One of the toughest decisions every athlete makes is knowing when to hang up their cleats and call it a career. The baseball documentary Late Life: The Chien-Ming Wang Story, covers the final stages of pitcher Chien-Ming Wang and his attempt to return to the big leagues. The film is an intimate look at the life cycle of professional athletes.
Released in 2018, Late Life gives a brief encapsulation of the pitcher’s career. The Taiwanese icon made his Major League debut in 2005. Wang was the third player from Taiwan to play in the show. He was also by far the most successful. He quickly became a critical member of the New York Yankees rotation. According to the documentary, his status as a national hero meant that his hometown newspaper sold 300,000 more issues on the days he pitched.
An odd injury derailed his career in 2008 and he lost the ability to pitch effectively. The notoriously fragile nature of pitching in baseball is not unusual. Wang’s comeback attempt was. He bounced around to different organizations, but Wang never logged an impactful stay on a roster. The memory of him as a Cy Young candidate faded from baseball’s collective consciousness.
Late Life picks up as he pitched for different organizations in 2015, including the Blue Crabs of the independent Atlantic League. Blue Crabs General Manager Patrick Day best summarized the predicament of an athlete in transition.

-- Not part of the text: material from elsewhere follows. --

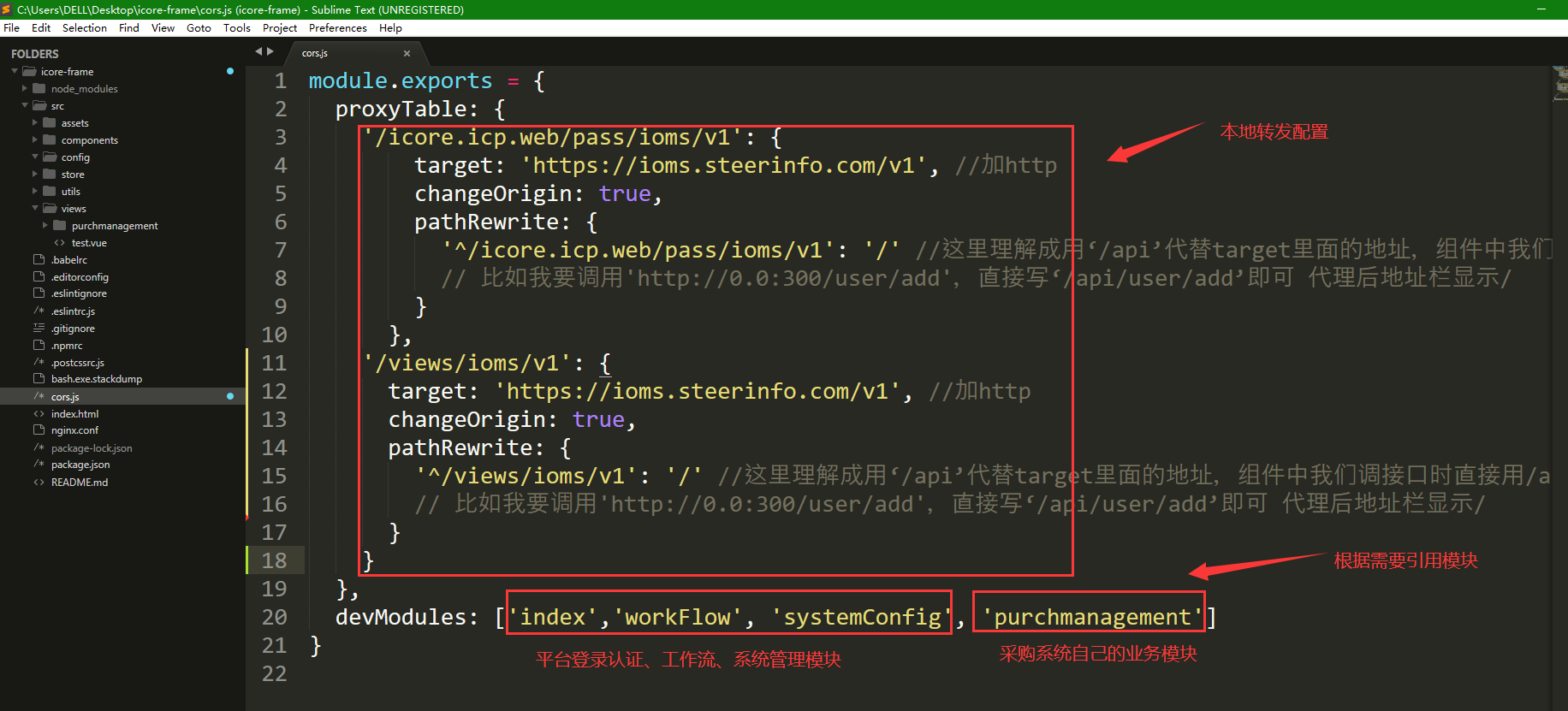Image resolution: width=1568 pixels, height=711 pixels.
Task: Close the cors.js tab
Action: pos(407,53)
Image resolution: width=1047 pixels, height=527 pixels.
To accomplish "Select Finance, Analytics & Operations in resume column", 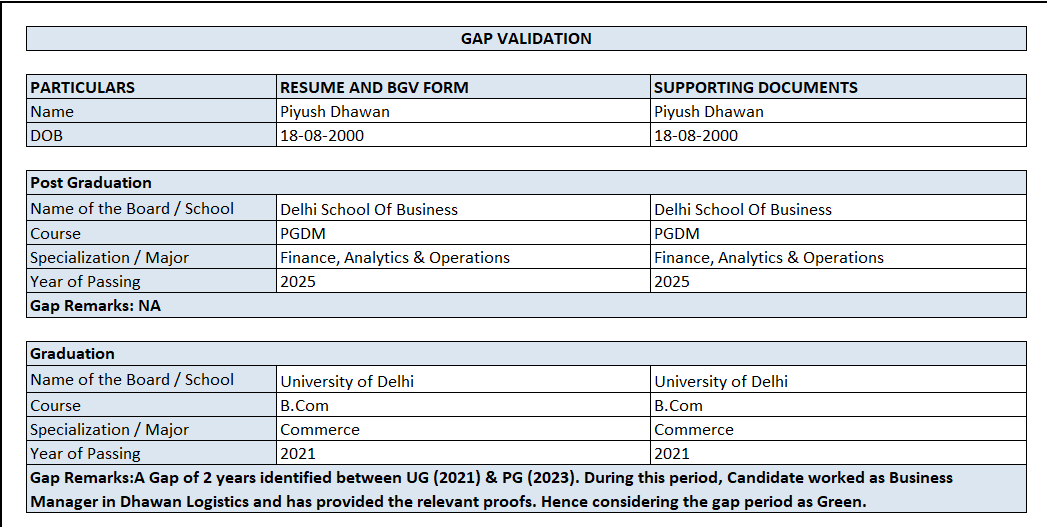I will pyautogui.click(x=463, y=258).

“They all got their backs up against the wall, is how they view it. Um…and it’s true their worlds get crushed a little bit. You know, they’re inside an organization, feeling really good about themselves, then all of a sudden they get released.”
Day is one of several people across different levels of baseball interviewed in Late Life. Yankees General Manager Brian Cashman and pitching guru Dave Eiland are the most prominent names whose commentary supplements footage of Wang pitching.
The solid documentary is also bolstered by interviews of Wang’s support team. His wife, parents, and agent all provide keen insight to a pro athlete’s inner circle.
The Late Life soundtrack is reminiscent of Friday Night Lights (2004), offering an existential backdrop to Wang’s journey through various pit stops in North America. It is not a compact narrative of his improbable return to Major League Baseball in 2016, but little about Chien-Ming Wang’s pitching career is linear.
Despite the rhino skin players develop to tune out chatter from the stands and media, Late Life is a reminder that athletes are, in fact, people too. The balance between career and family is a frequent decision that he faces during his return. The merits of chasing an MLB pension and his legacy are also weighed. Watching Wang’s competitive fire drive him through typically inaccessible moments far away from the playing field is a unique look at the person (not just the pitcher).
Late Life: The Chien-Ming Wang Story is currently on Netflix and Amazon Prime.